Material provided:
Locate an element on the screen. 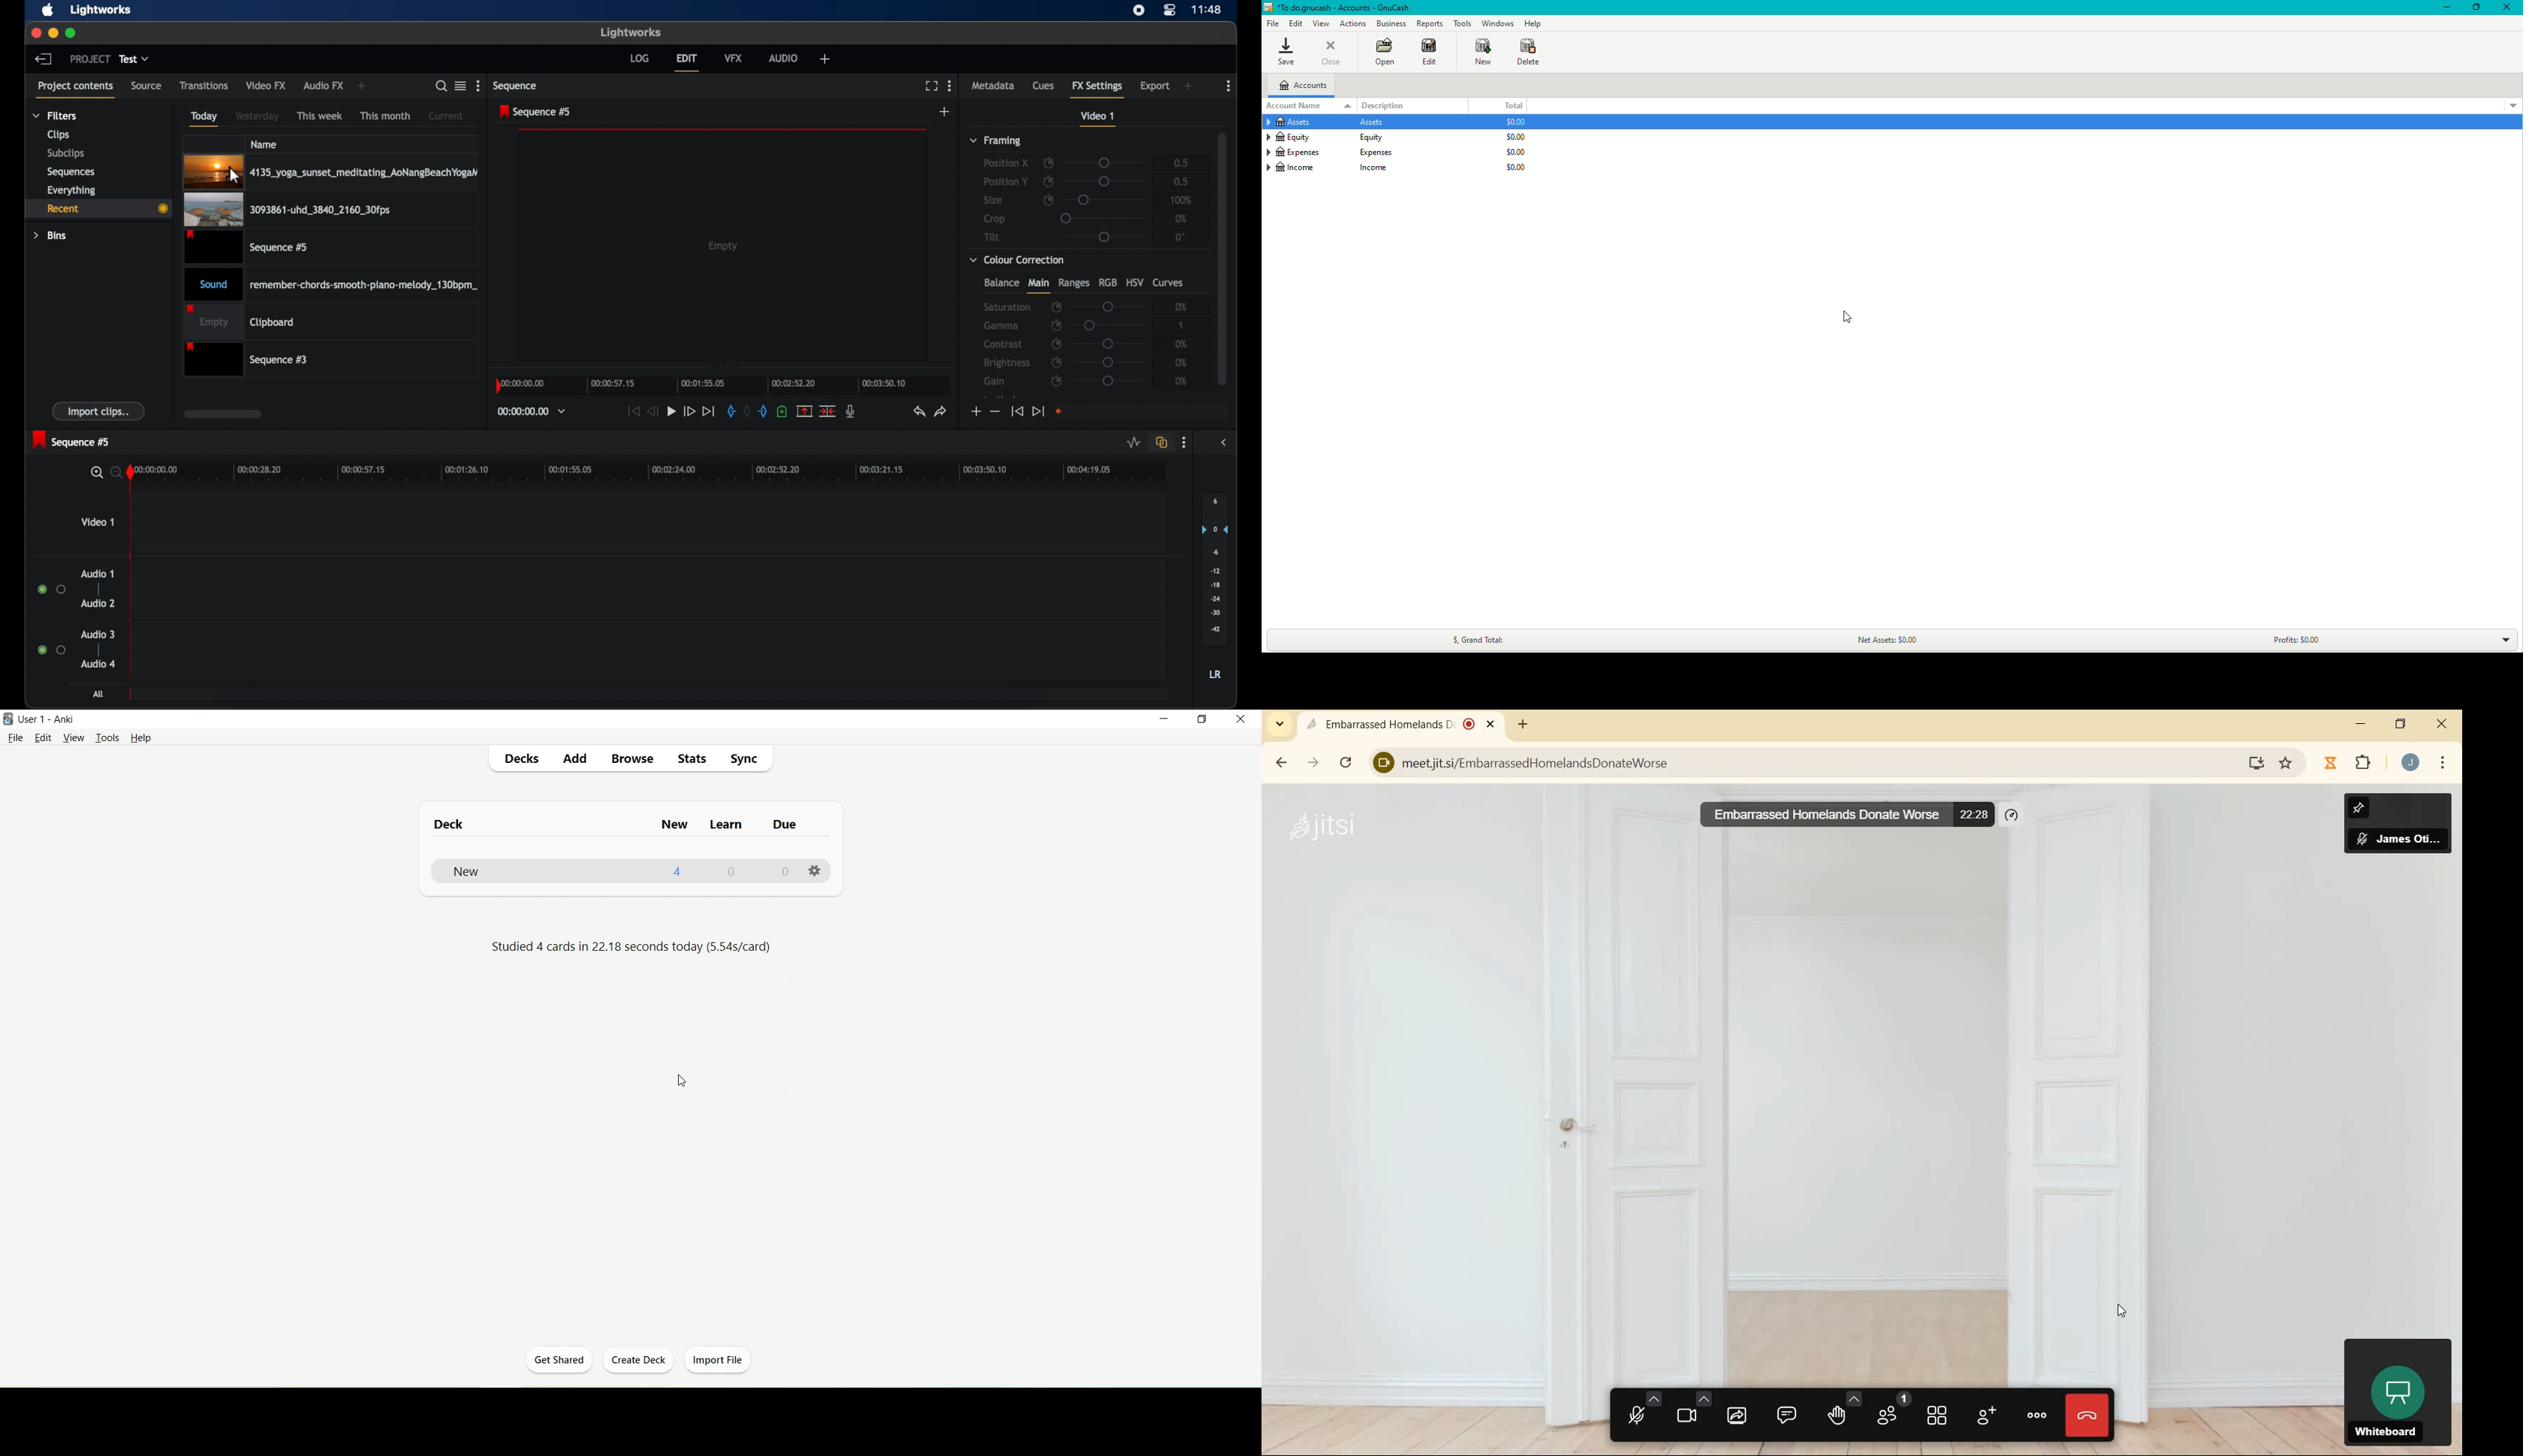  Help is located at coordinates (141, 738).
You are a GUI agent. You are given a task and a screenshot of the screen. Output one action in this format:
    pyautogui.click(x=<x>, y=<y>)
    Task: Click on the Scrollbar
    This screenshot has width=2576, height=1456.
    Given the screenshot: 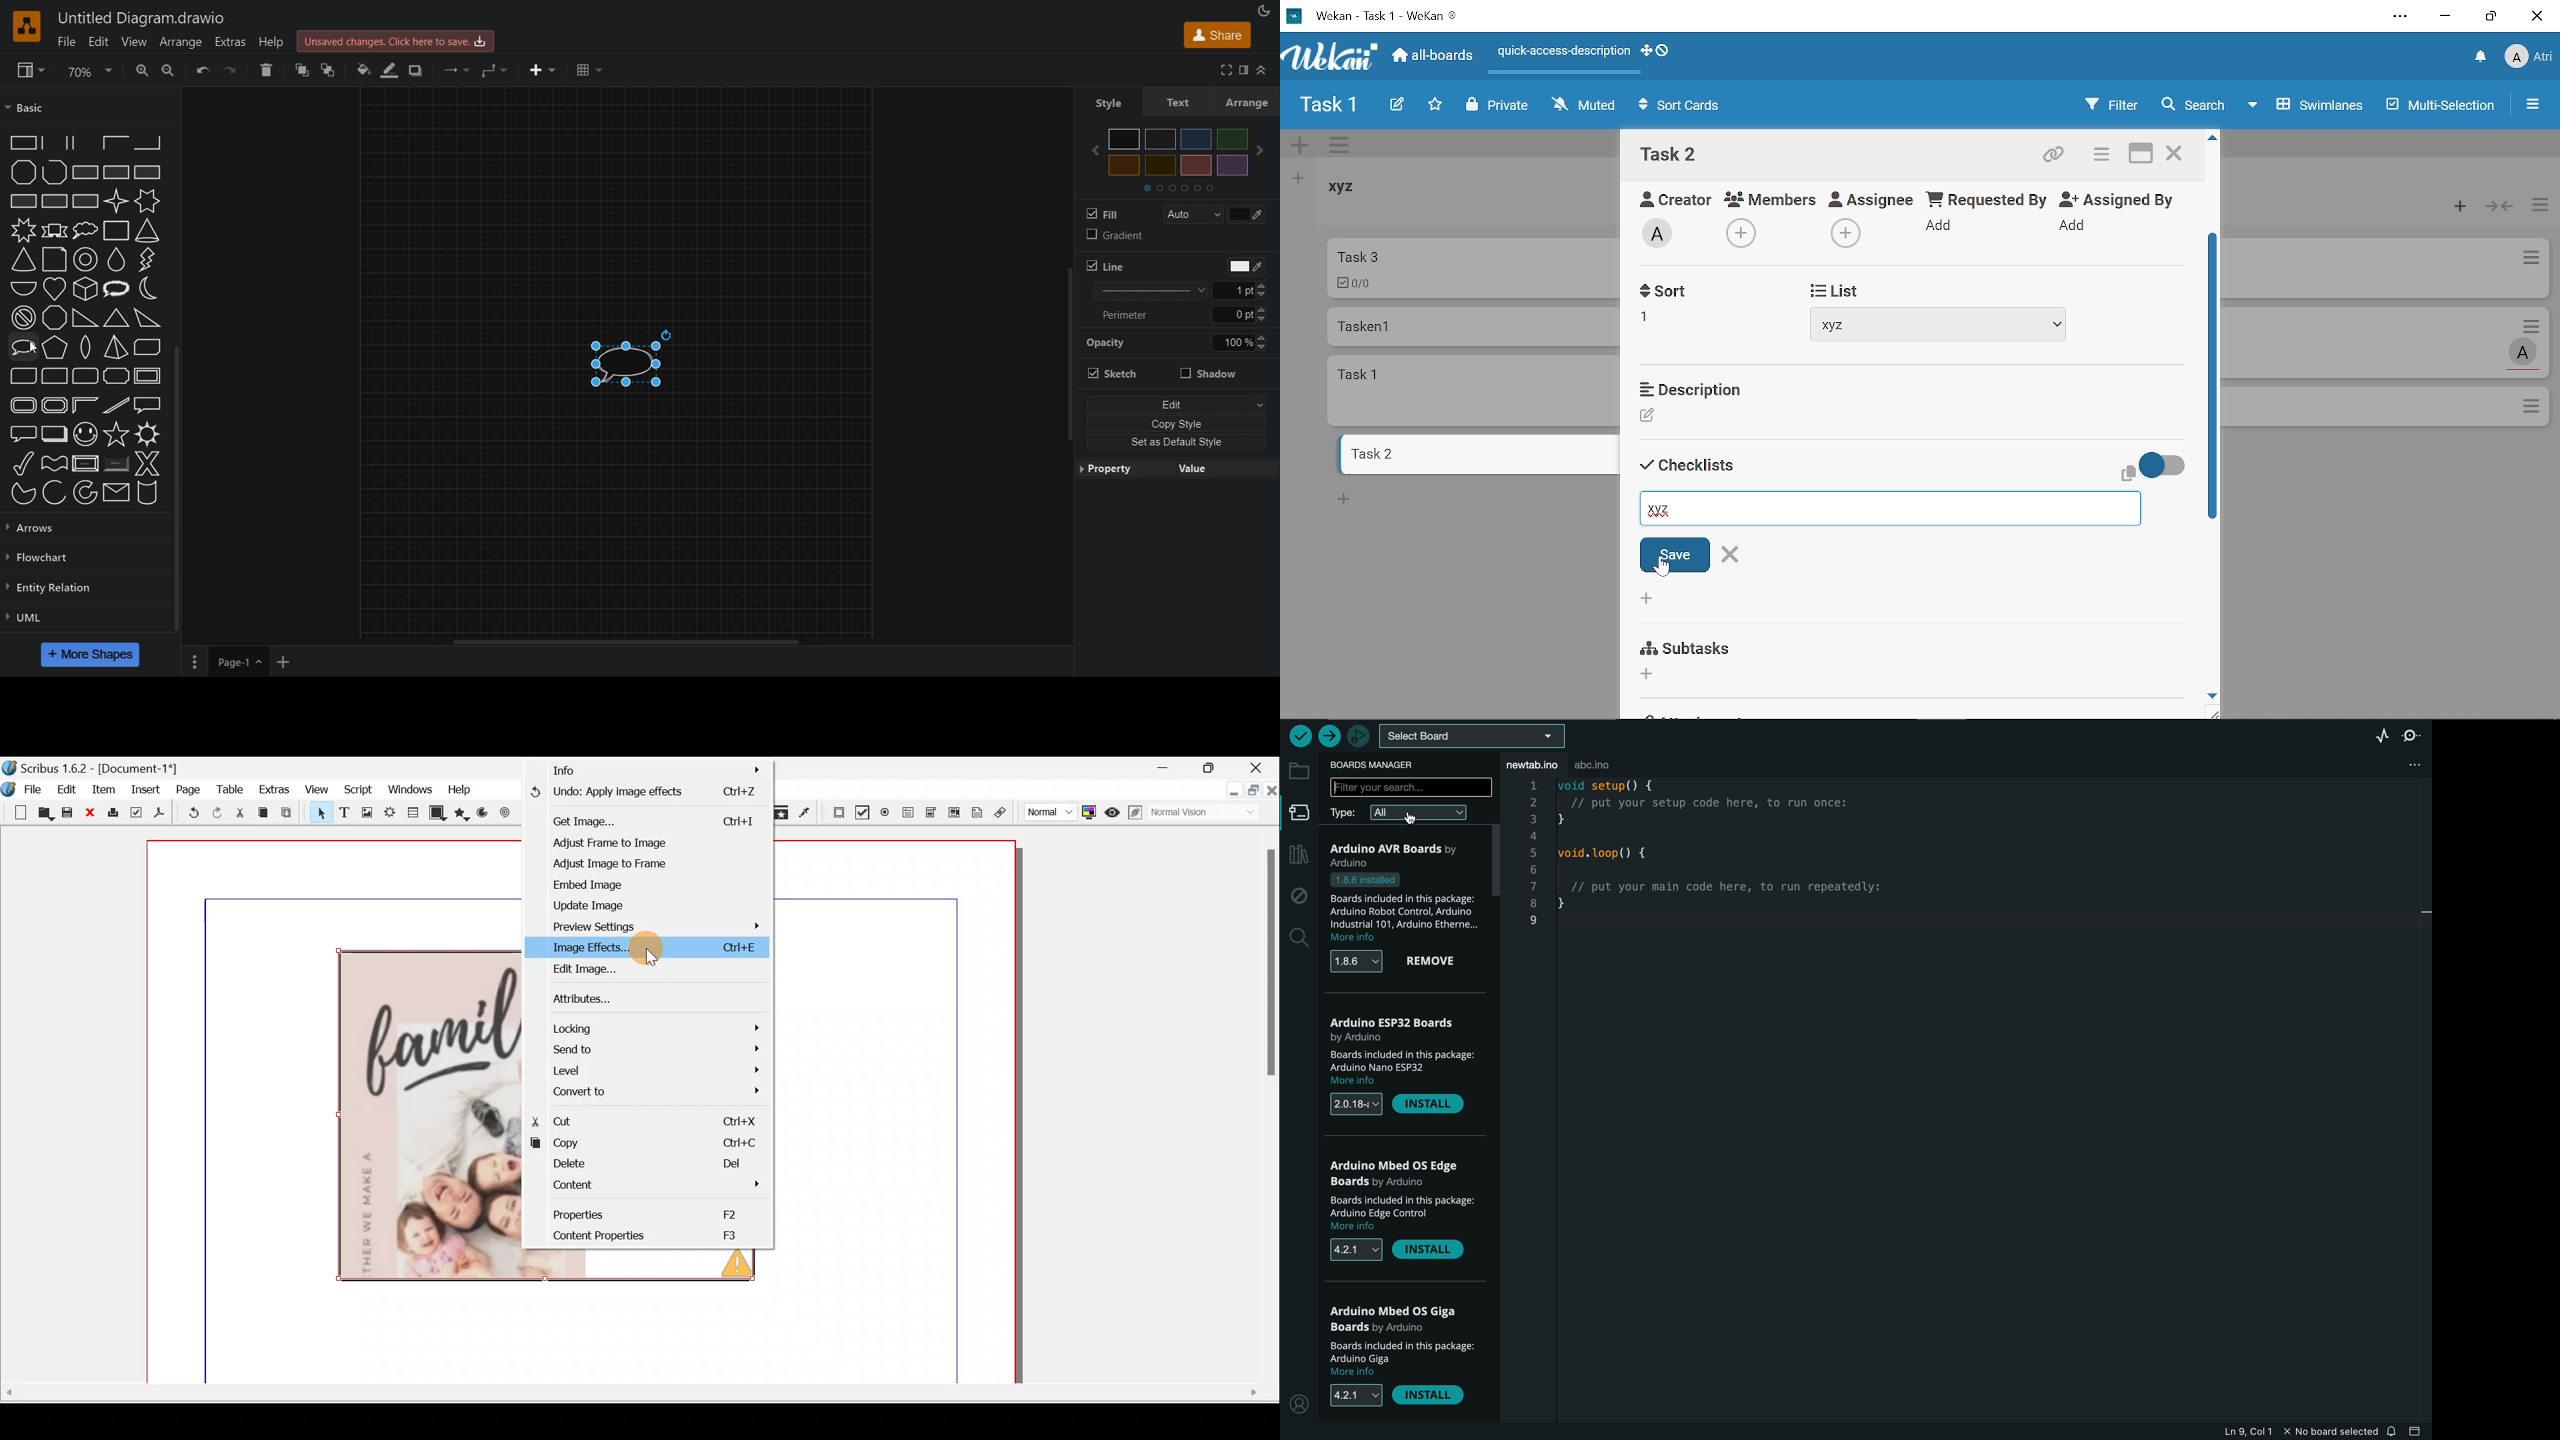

Instructions to follow: Turn the rows from the line with "You are a GUI" through the last row into a JSON list of strings, one string per line and no blank lines. Leave out the pictures.

Response:
[
  "You are a GUI agent. You are given a task and a screenshot of the screen. Output one action in this format:",
  "    pyautogui.click(x=<x>, y=<y>)",
  "    Task: Click on the Scrollbar",
  "    This screenshot has width=2576, height=1456.",
  "    Given the screenshot: "
]